Cortejo doesn’t want to kill me.  She’s pretty upset about it.  Ilani says, “She’ll eat your face first if she changes!” and I think that’s rather comical in dream (and out) because it’s true.  Finally, they come to the conclusion that I do need to die, but compromise with something humane.  The vet’s office.  They tie me up, just in case I change fast.  Put me on the “operating table” and tie me down.  I’m not crying but I’m a little pissed off at how completely undignified and cowardly this all is.  Somebody in the group knows about vet stuff, and they inject me with the ‘blue goo’.  It’s a slow process, kind of like going to sleep.  Someone is stroking my hair and saying things to me.  Then blackness.

I woke up in a start.  Blankets and pillows everywhere.  I scared the shit out of the cat.  I was all sweaty and confused.  But the fog lifted and I’m not a zombie.

This is a comment to all of my friends:  If I do the responsible thing and TELL you when I get bitten after a zombie fight don’t stand around hemming and hawing like a bunch of indecisive old hens!!  Pick up the nearest gun and blow my infected brains out!  Don’t stand around debating whether or not sawing off my infected arm will prevent the change.  If that was possible, the movies already would have thought of it.  None of you are doctors (okay actually I know like 2 but they live on the East Coast so that excludes them from this) I will still die, probably of massive blood loss.  Furthermore, won’t you feel stupid when you wake up to me eating one of our mutual friends faces?  Unless you never really liked that guy, in which case you’re probably secretly happy but also secretly worried you won’t be able to hide your elation from the group.  In any case, you’ll have to shoot me then, and get brains all over your newly stolen sleeping bag.

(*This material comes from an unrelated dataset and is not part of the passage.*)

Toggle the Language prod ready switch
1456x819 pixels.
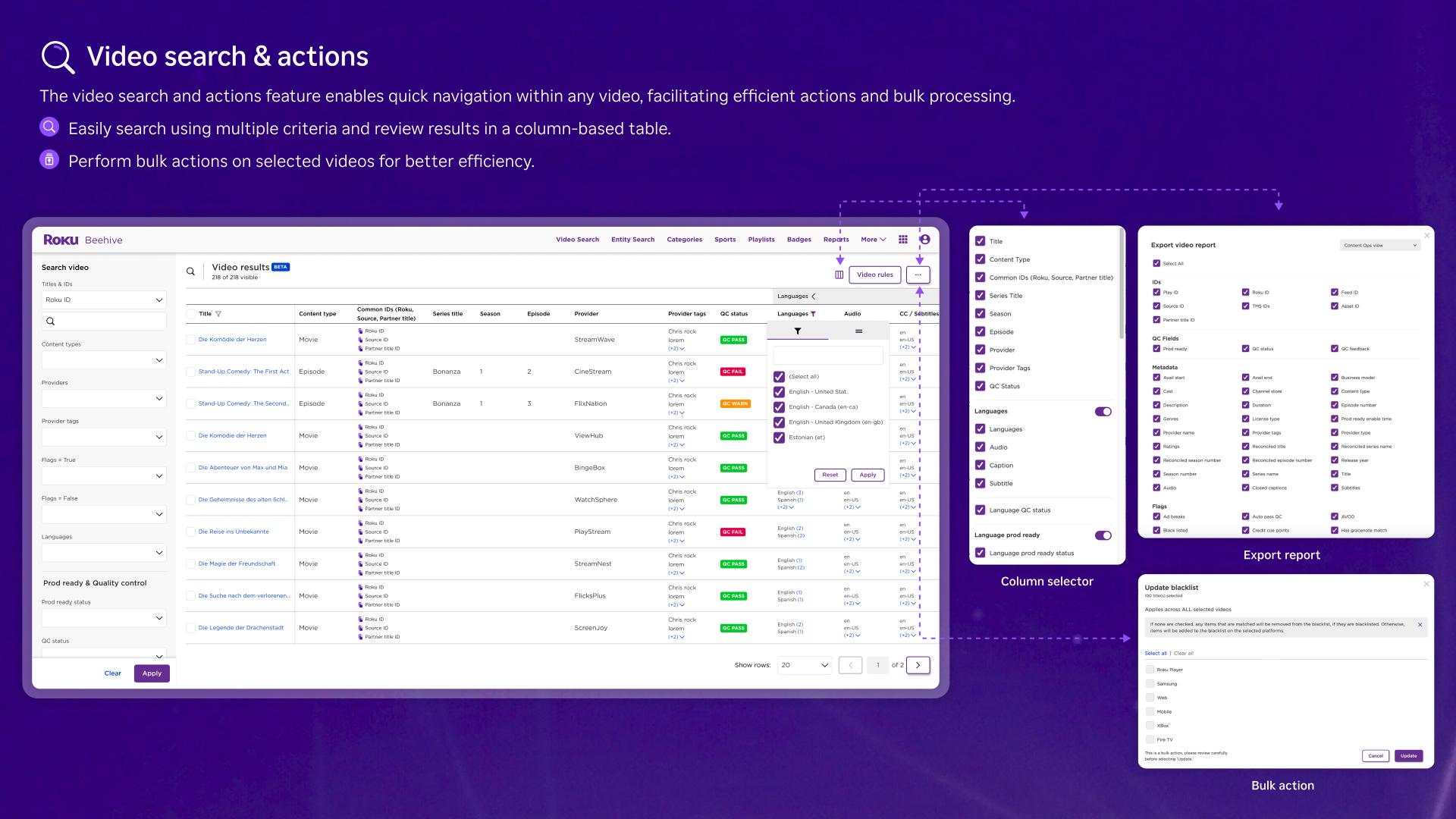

Do the right thing!  Friends don’t let friends become zombies!

It All Comes Back to Frogurt

One of my all time favourite quotes is from The Simpsons (I know, you’re shocked) specifically Treehouse of Horror III.  I can recite it perfectly without checking and I can honestly say that while I have seen the episode a bunch of times since 1992, they are spaced so far apart it can’t be from repetition alone that I can recall it.

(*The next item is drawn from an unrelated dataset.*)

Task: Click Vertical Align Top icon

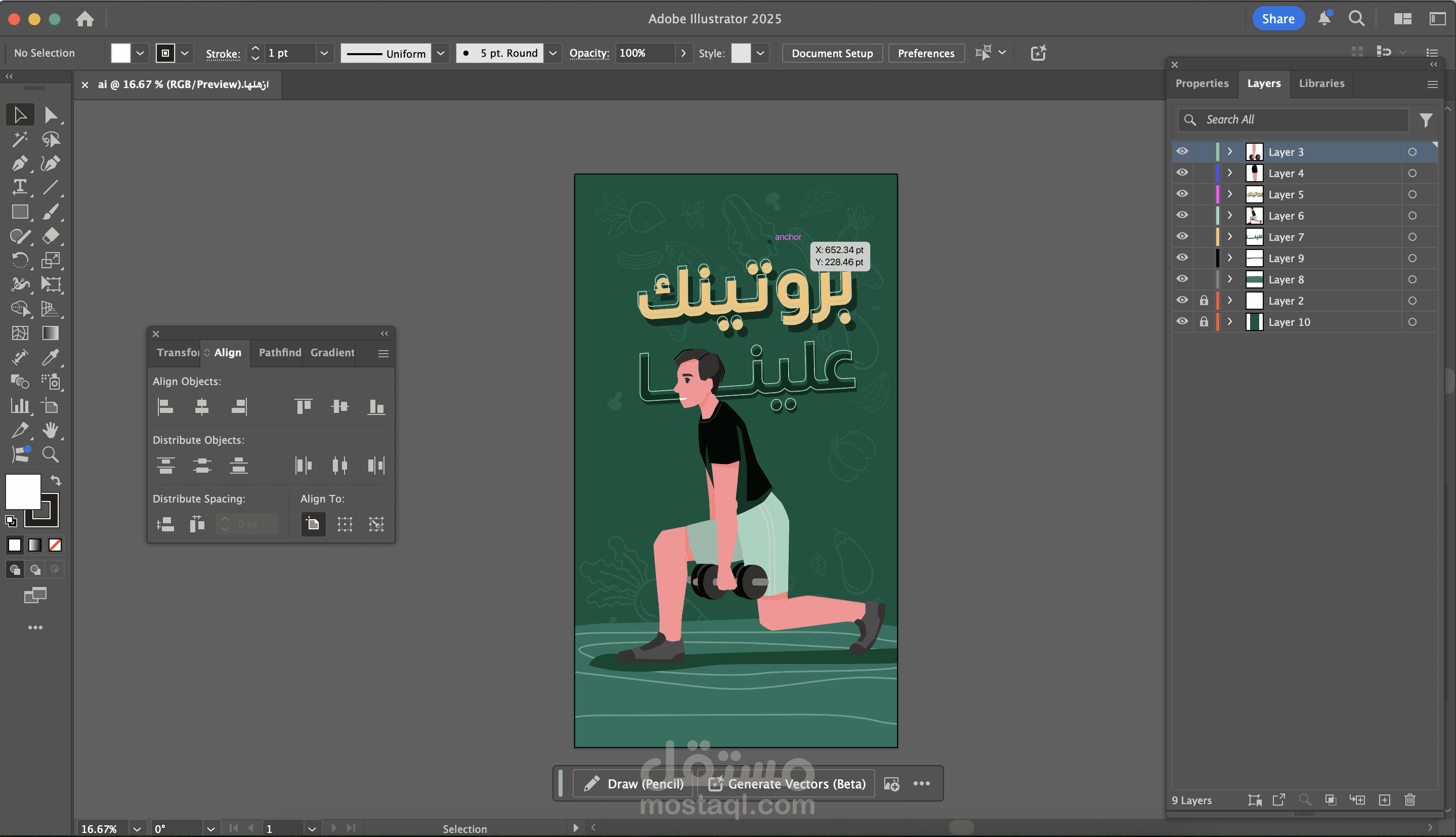Action: 304,407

Shopkeep:  Take this object but beware it carries a terrible curse!

Homer:  Ooh, that’s bad.

Shopkeep:  But it comes with a free frogurt!

Homer:  That’s good.

Shopkeep:  The frogurt is also cursed.

Homer:  That’s bad.

Shopkeep:  But you get your choice of toppings!

Homer:  That’s good!

Shopkeep:  The toppings contain potassium benzoate.

Homer:  [Blank look]

Shopkeep:  …That’s bad.

Homer:  Can I go now?

Red, The Welshman and I have all noticed that pretty much everything we do or say can come back to this quote.  We have decided this is both awesome and somewhat sad.  But it really fits well with anything.